May 1, 2014

Bagaimana Seharusnya PR Universitas Menggunakan Social Media?




Sebagai Sebuah institusi besar, sudah menjadi kewajiban bagi sebuah universitas memiliki divisi komunikasi atau kehumasan yang baik dan fungsional. Hal ini mengingat banyaknya jumlah dan jenis publik yang harus ditangani dalam sebuah universitas. Untuk salah satu universitas negeri di Indonesia saja memiliki jumlah mahasiswa hingga angka 30.000 dan itu belum termasuk jumlah staff dan stakeholder yang lain. Dengan jumlah yang sedemikian besar, penanganan komunikasi didalamnya akan menjadi suatu hal yang amat kompleks dan butuh penanganan yang well-organized.

Di-era teknologi seperti ini, hampir seluruh (bukan sepenuhnya) Public Relations (PR) memasuki tahap new-PR dengan istilah PR 2.0 atau juga istilah lain yang menyebutnya dengan cyber-PR dan mulai meninggalkan PR konvensional. Dengan tingginya tingkat ketergantungan teknologi komunikasi, terlebih dengan mudahnya mengakses internet di lingkungan universitas, membuat aliran komunikasi tidak dapat dibendung. Hal ini membuahkan suatu tuntutan penyampaian informasi dan penanganan permasalahan secara segera dan real-time. Salah satu platform yang memudahkan dalam penyampaian informasi secara cepat dan tepat adalah social media.

■ PETUNJUK LATIHAN: Teruskan tulisan tentang humas universitas dan media sosial di atas, mulai setelah kalimat terakhirnya. Data berikut tidak ada hubungannya dengan tulisan tentang humas universitas dan media sosial di atas.

■ DATA YANG DIBERIKAN:
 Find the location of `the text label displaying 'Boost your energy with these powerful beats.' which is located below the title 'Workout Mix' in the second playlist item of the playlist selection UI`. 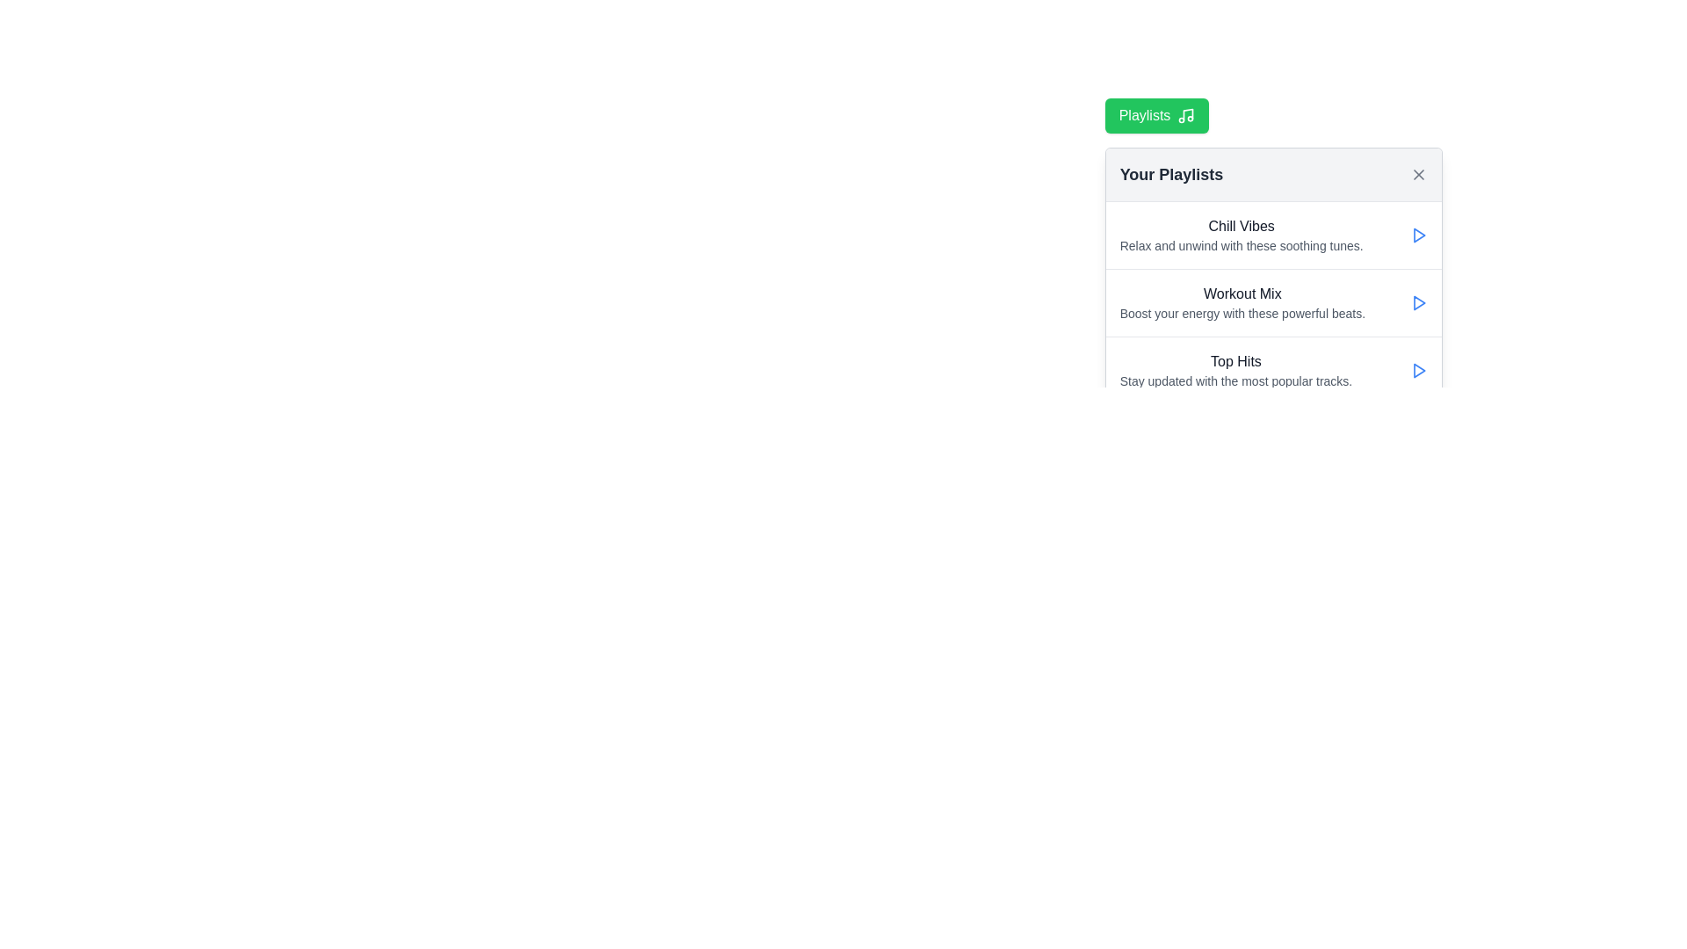

the text label displaying 'Boost your energy with these powerful beats.' which is located below the title 'Workout Mix' in the second playlist item of the playlist selection UI is located at coordinates (1242, 313).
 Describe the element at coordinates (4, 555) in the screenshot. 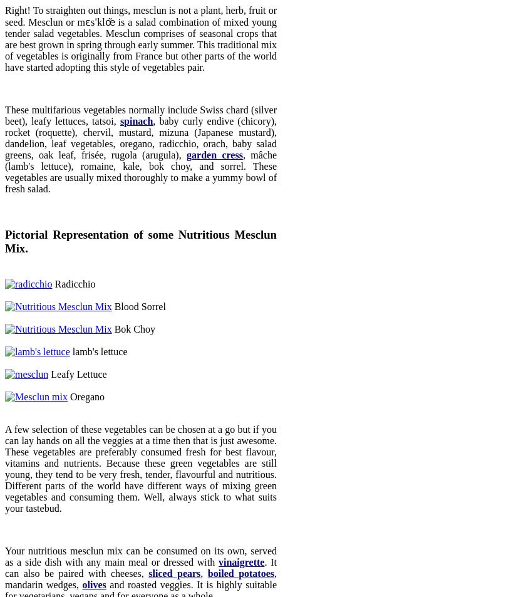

■ HASIL LATIHAN:
Saat ini, dimana hampir seluruh universitas memiliki kepekaan sosial, tapi banyak diantaranya belum benar-benar memegang 'inti' dari social media dan menyentuh nilai potensialnya. Social media memberikan peluang yang besar dalam mengikat calon mahasiswa baru, mahasiswa aktif, alumni dan anggota komunitas lainnya. Tidak sedikit universitas yang menyadari adanya potensi itu dan berani mengeksekusinya dengan baik sehingga memberikan keuntungan, contohnya pada artikel "Top 100 Social Media Colleges" dari Student Advisor dan "20 Colleges Making Good Use of Social Media" dari USA Today. Apakah universitasmu benar-benar baik dalam menggunakan social media?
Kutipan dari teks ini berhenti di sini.